The records were mastered by Chris Bellman at Bernie Grundman Mastering (source) and pressed by Furnace MFG by their German partner Pallas Group (source) on 180g vinyl. Furnace MFG handled the packaging of the LPs and the box, lovingly recreating the cover art and gold-foil-stamping the serial number on each. In the case of the Harvest LP, they located the last manufacturer in the US that can still make hand-glued gatefold covers to carefully reproduce the original cover. According to the press release, “once the box sets are gone, this limited edition configuration will no longer be available,” which I would take to mean that there will be individual 180g pressings of these releases available. Confusingly, a couple of online retailers seem to be touting that they have the individual 180g LP’s for sale, but I’m also seeing a “standard” vinyl release, which seems to be a 140g pressing, which is confirmed by the Musicangle.com article referenced above.

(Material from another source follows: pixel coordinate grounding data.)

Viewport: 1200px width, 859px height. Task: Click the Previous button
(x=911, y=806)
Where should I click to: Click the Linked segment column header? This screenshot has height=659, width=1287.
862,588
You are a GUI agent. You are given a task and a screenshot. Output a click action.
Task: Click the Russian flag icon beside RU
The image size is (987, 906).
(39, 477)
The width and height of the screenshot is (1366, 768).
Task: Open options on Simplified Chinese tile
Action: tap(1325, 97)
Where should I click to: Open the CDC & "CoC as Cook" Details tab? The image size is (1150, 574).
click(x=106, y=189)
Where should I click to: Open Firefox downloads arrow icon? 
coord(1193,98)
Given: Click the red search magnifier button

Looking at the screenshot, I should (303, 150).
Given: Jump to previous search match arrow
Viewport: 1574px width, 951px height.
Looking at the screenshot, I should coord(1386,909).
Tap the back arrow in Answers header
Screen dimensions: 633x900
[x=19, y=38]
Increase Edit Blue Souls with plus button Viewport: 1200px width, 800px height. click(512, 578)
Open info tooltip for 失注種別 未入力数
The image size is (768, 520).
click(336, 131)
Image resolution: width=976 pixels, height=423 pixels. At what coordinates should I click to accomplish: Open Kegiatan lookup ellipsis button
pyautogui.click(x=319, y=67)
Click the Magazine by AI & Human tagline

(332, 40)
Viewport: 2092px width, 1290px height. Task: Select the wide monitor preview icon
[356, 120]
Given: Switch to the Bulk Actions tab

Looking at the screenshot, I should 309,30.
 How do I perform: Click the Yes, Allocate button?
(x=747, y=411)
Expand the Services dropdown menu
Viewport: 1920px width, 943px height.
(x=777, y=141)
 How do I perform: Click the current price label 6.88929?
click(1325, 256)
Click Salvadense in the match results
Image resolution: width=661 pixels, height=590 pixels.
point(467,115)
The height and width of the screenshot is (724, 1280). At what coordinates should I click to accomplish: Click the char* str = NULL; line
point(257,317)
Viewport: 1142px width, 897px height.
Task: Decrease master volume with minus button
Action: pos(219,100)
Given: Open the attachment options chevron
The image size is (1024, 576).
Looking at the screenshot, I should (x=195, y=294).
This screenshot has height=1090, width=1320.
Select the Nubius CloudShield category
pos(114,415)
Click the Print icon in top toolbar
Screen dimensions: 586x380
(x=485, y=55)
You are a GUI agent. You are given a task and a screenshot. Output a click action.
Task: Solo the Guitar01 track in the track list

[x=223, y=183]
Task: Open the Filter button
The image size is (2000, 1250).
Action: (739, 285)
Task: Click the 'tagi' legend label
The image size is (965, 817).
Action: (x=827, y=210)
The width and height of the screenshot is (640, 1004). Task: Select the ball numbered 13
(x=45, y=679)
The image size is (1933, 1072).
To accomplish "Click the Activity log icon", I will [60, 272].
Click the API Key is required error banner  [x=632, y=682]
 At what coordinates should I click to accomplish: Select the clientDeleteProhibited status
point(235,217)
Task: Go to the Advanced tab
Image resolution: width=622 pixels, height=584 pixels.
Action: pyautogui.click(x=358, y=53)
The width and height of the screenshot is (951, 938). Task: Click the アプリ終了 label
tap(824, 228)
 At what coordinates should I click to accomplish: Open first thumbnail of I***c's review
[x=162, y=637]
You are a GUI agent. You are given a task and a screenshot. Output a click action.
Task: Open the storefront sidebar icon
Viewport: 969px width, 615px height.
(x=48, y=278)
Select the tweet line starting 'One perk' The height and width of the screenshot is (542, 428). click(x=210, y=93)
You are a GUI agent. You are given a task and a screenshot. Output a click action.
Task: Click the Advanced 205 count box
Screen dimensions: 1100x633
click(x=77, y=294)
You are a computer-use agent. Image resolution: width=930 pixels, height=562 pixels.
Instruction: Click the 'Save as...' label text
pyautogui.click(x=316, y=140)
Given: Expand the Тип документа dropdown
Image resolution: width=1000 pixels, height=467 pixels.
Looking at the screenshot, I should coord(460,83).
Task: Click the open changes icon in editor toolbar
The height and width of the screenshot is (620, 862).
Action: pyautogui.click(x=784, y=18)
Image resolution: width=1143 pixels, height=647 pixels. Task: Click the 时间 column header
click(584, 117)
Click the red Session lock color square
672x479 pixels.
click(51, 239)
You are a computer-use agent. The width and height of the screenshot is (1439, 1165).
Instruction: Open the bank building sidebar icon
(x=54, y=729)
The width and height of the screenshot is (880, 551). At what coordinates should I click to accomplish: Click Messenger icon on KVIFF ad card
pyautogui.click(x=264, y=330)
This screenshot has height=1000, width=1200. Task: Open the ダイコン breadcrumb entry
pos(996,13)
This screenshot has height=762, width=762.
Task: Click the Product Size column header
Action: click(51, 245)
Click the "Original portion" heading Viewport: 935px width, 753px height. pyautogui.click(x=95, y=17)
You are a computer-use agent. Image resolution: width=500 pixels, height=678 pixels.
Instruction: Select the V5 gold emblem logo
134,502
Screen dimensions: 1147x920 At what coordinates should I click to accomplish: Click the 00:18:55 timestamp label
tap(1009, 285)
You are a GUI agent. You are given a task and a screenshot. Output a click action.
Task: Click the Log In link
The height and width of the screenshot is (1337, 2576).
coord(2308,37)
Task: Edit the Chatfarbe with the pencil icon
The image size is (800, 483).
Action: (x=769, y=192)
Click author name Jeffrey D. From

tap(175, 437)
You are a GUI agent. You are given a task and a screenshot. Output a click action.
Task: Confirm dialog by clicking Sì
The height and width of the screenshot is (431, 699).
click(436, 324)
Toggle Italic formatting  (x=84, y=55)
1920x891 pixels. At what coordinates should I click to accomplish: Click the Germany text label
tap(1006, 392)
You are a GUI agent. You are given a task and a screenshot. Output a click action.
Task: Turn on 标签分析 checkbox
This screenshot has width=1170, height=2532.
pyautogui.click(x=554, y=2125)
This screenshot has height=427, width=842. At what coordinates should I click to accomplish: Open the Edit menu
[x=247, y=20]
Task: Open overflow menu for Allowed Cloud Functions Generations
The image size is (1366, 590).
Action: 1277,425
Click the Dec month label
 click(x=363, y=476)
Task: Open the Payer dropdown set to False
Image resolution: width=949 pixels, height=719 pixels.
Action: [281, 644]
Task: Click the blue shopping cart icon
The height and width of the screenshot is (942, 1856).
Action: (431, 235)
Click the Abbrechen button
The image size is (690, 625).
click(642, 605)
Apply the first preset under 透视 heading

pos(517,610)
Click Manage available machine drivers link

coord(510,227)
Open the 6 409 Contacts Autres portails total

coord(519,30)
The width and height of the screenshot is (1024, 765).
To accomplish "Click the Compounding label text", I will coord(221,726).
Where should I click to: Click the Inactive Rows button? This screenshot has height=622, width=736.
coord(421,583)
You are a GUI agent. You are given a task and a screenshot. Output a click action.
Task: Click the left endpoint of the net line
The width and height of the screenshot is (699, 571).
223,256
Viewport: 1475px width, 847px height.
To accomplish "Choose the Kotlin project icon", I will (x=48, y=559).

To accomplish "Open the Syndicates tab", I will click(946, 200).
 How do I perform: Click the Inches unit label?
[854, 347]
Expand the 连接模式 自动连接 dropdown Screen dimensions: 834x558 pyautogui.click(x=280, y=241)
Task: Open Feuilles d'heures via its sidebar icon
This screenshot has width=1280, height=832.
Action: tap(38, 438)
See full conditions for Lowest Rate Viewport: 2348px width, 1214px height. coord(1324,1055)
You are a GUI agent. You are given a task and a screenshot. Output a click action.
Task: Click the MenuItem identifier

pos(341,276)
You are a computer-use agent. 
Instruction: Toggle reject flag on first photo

In keeping with the  perpetual delay of the original Archives series, we’ve already experienced one delay with the vinyl box– the original release was going to be 11/24, however there was an e-mail sent out by Warner Brothers late last week that said the new ship/release would be 12/1. Not a big deal, but with all of the press given to the delays surrounding the Archives, this announcement seems ominous– hopefully for no reason.

In any event, this is a respectible effort on the part of Warner/Reprise and really appealing to vinyl collectors. Clearly, Neil Young’s catalog is an important one, and these four albums are landmark releases for him establishing him as one of the great songwriters of our time. At $149.98 plus shipping it is a significant investment. If you break down the 180g individual releases– all of the records are around $22 except for Harvest, which is $34– the box set adds a $50 premium on top.

The Archives Volume 2 is reputed to be released in 2010 and should represent the second decade (1973-1982) if they stay with the established pattern. Interestingly, this would mean that the subsequent box would be a real lunker at ten LPs if he chooses to keep Time Fades Away unreleased. I would suspect that he will leave it unreleased based on the first Archives. There was a soundtrack associated with the 1972 film Journey Through The Past which he opted not to reissue, which isn’t a huge loss. The film exists as a disc in the Archives, however. This is further substantiated by the fact that Time Fades Away was remastered with HDCD in 1995 according to the Wikipedia article, and was subsequently shelved.

The recorded output represented by Archives Volume 2, then would be On the Beach (1974), Tonight’s The Night (1975), Zuma (1975), American Stars n Bars (1977), Comes A Time (1978), Rust Never Sleeps (1979), Live Rust (1979), Hawks & Doves (1980), Reactor (1981), and finally Trans (1982). Trans will be the first appearance of Neil’s controversial Geffen years. I’m not sure if any of these releases were gatefold, so I’d estimate this box to cost over $220. Live Rust was two LP’s so it will likely cost more than the other releases.

Likely, though, the sheer weight of a 10-180g-LP box would prevent one monolithic box and will probably come out as two 5-LP boxes. This is possible since the contents of the current box is designated simply by “Discs 1-4,” so there could be an Official Release Series Discs 5-9 and Official Release Series Discs 10-14.